Objective - Development of antigen-specific strategies to treat or prevent type 1 diabetes has been slow and difficult due to the lack of experimental tools and defined biomarkers that account for the underlying therapeutic mechanisms.

Research Design and Methods - The type 1 diabetes PhysioLab® platform, a large-scale mathematical model of disease pathogenesis in the NOD, was employed to investigate the possible mechanisms underlying the efficacy of nasal insulin B:9-23 peptide therapy. The experimental aim was to evaluate the impact of dose, frequency of administration and age at treatment on Treg induction and optimal therapeutic outcome.

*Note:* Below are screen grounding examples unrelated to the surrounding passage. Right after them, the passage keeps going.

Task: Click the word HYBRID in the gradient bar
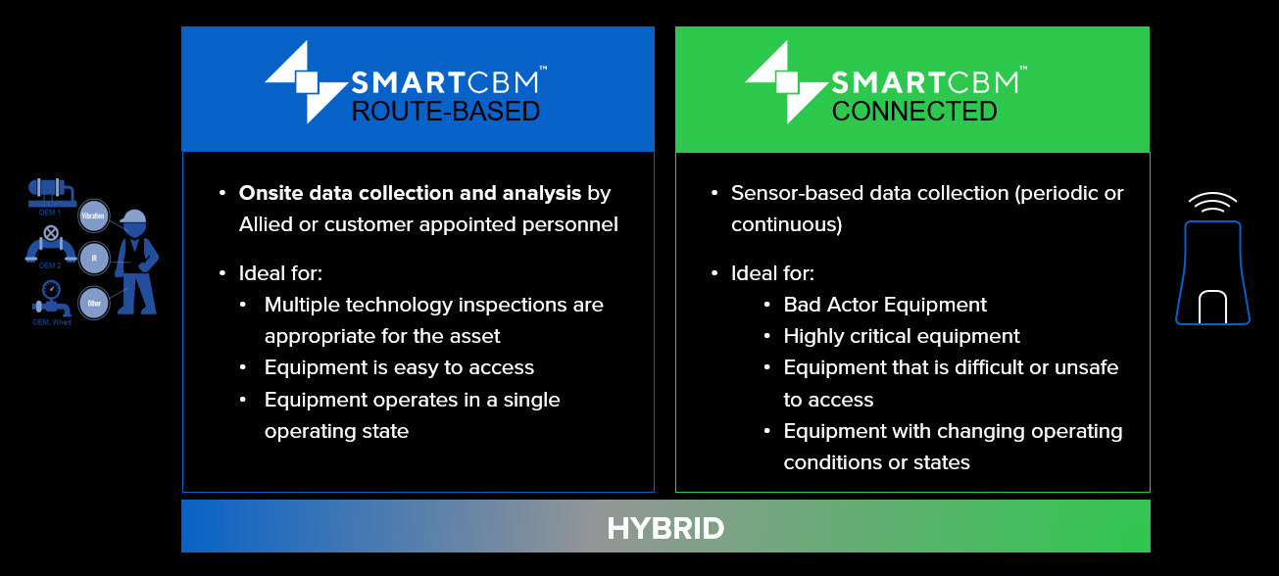pos(665,529)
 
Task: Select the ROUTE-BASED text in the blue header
pos(446,112)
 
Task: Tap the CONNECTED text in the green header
pos(913,112)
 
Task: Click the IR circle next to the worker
pos(94,257)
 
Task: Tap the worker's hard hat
pos(134,216)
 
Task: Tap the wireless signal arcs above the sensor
pos(1212,203)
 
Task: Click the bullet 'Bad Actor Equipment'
pos(885,305)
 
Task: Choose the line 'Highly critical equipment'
pos(902,336)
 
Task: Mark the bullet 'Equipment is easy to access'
pos(399,367)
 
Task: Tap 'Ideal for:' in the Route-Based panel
pos(280,272)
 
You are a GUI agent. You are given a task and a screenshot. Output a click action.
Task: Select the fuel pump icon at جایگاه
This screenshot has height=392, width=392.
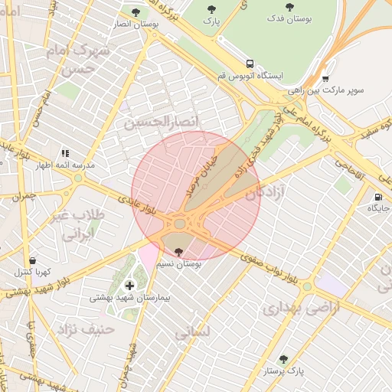coord(378,196)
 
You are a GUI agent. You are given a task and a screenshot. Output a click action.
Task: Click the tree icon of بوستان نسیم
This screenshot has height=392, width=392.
coord(179,251)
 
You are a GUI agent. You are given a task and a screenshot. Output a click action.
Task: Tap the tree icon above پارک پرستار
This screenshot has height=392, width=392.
coord(283,358)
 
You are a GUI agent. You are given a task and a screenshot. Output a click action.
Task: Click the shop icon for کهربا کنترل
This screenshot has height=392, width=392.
coord(31,260)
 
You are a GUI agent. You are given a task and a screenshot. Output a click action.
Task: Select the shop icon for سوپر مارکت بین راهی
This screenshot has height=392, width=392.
coord(325,78)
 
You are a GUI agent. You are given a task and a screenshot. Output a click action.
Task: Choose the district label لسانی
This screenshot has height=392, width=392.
coord(191,334)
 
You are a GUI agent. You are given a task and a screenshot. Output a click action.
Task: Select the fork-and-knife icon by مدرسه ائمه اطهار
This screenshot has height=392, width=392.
coord(65,153)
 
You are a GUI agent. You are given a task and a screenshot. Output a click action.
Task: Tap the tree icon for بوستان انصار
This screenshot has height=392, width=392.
coord(136,12)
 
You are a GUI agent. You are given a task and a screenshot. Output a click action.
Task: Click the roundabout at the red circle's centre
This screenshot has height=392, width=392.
coord(181,224)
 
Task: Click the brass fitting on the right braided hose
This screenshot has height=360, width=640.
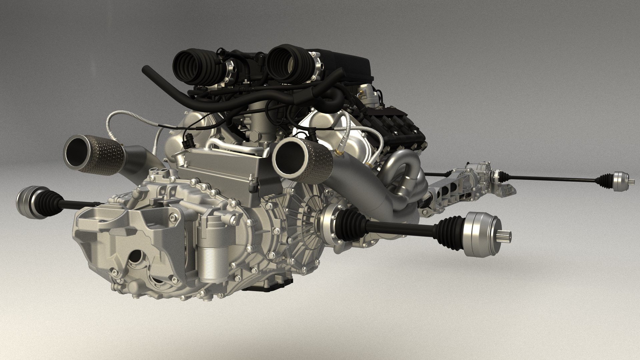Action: pyautogui.click(x=339, y=153)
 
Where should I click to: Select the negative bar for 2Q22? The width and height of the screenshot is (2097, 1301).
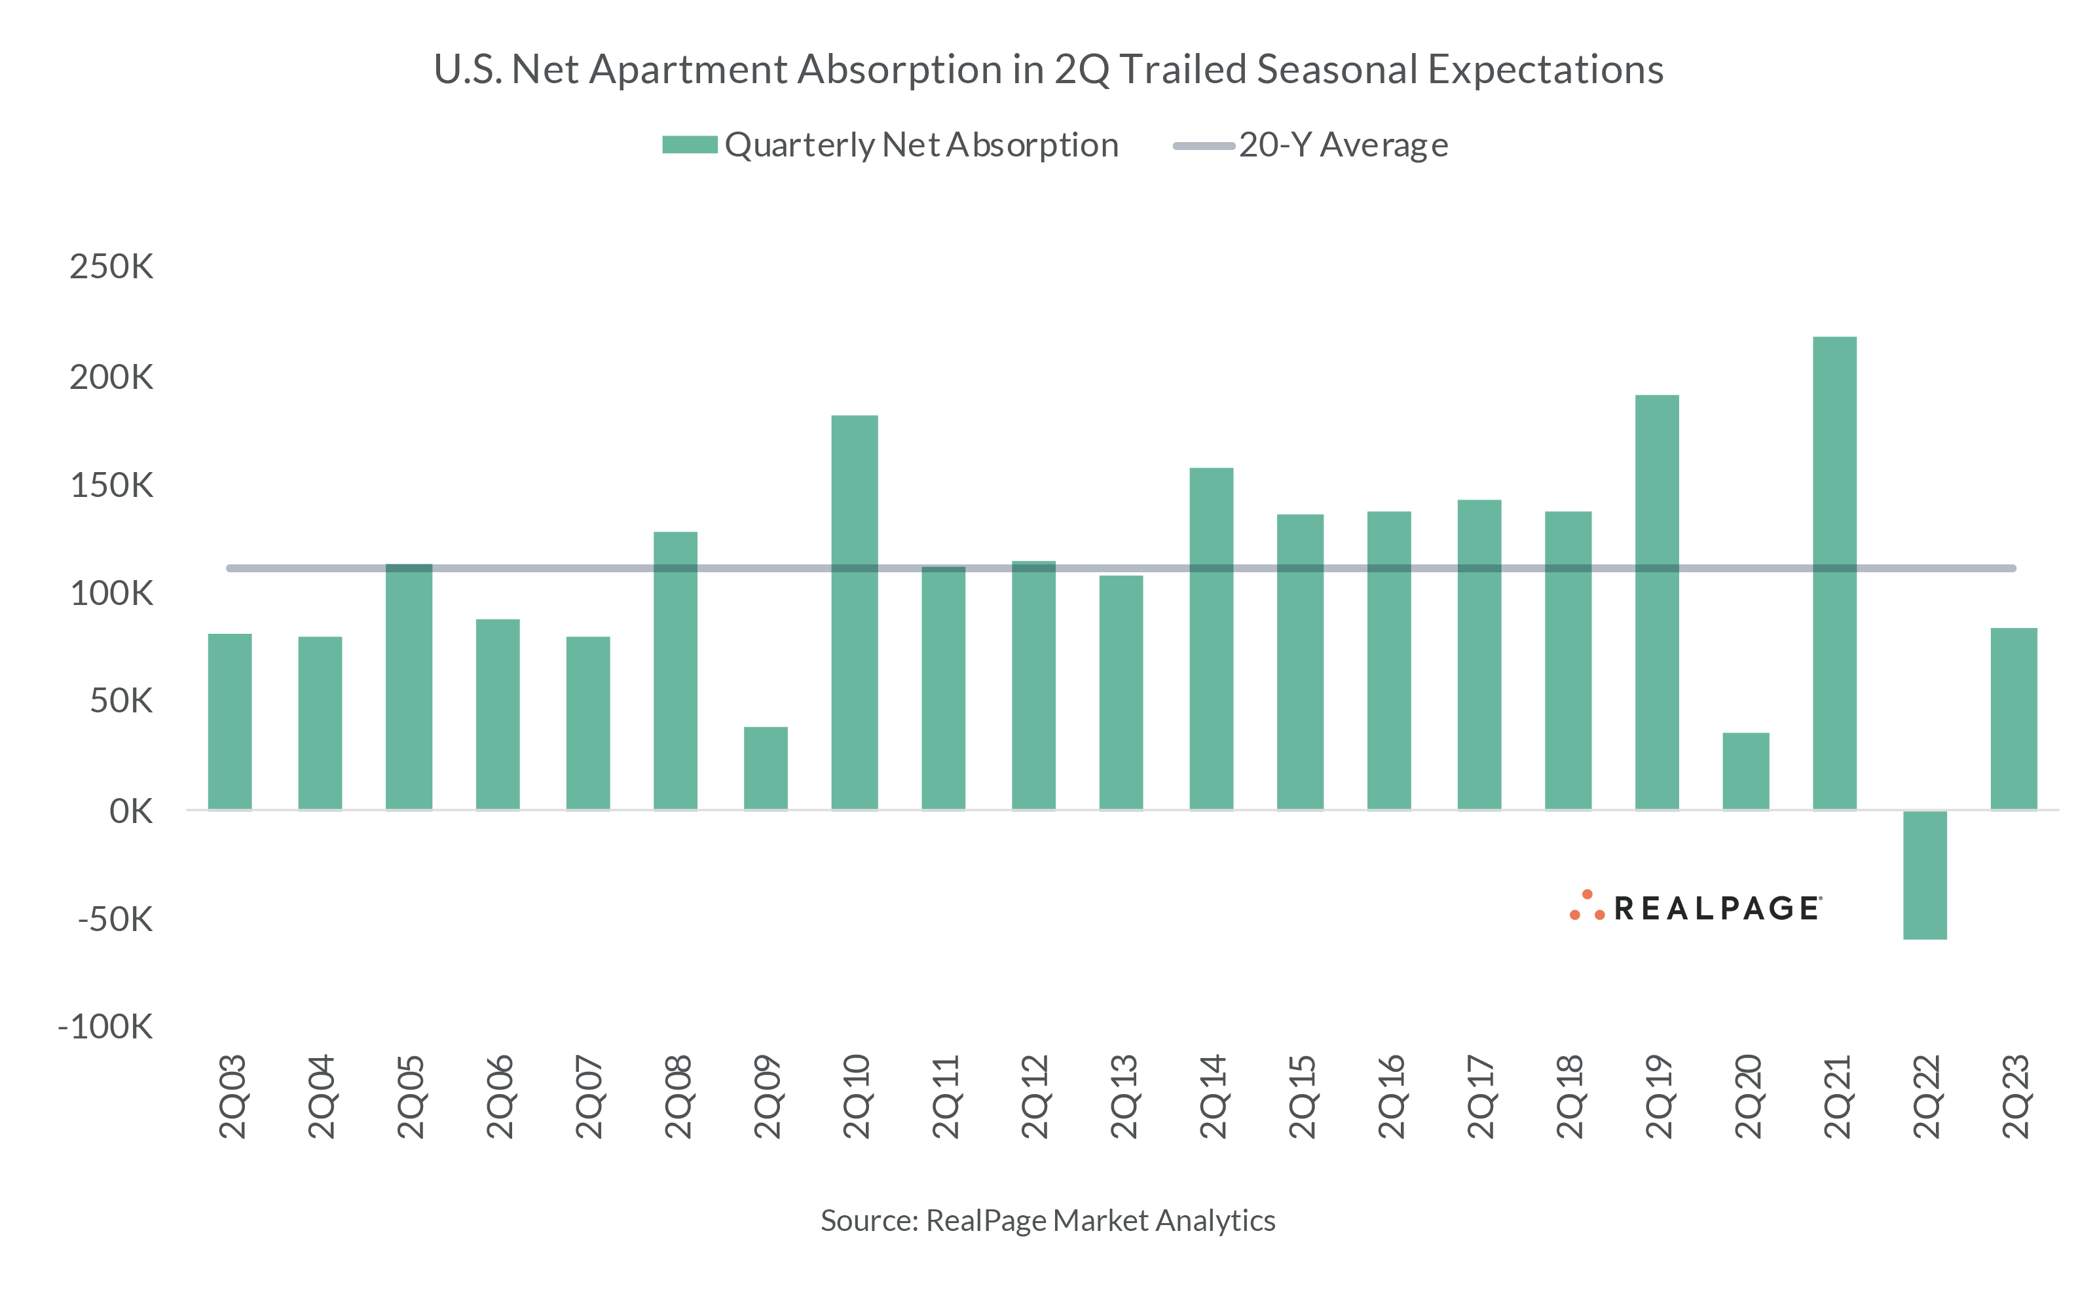(x=1924, y=874)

Results - In virtual NOD mice treatment efficacy was predicted to depend primarily on the immunization frequency and stage of the disease and to a lesser extent on the dose. While low-frequency immunization protected from diabetes due to Treg and IL-10 induction in the pancreas 1-2 weeks after treatment, high-frequency immunization failed. These predictions were confirmed with wet-lab approaches, where only low-frequency immunization started at an early disease stage in the NOD resulted in significant protection from diabetes by inducing IL-10 and Treg.

Conclusions - Here, the advantage of applying computer modeling in optimizing the therapeutic efficacy of nasal insulin immunotherapy was confirmed. In silico modeling was able to streamline the experimental design and to identify the particular time frame at which biomarkers associated with protection in live NODs were induced. These results support the development and application of humanized platforms for the design of clinical trials, i.e. for the ongoing nasal insulin prevention studies.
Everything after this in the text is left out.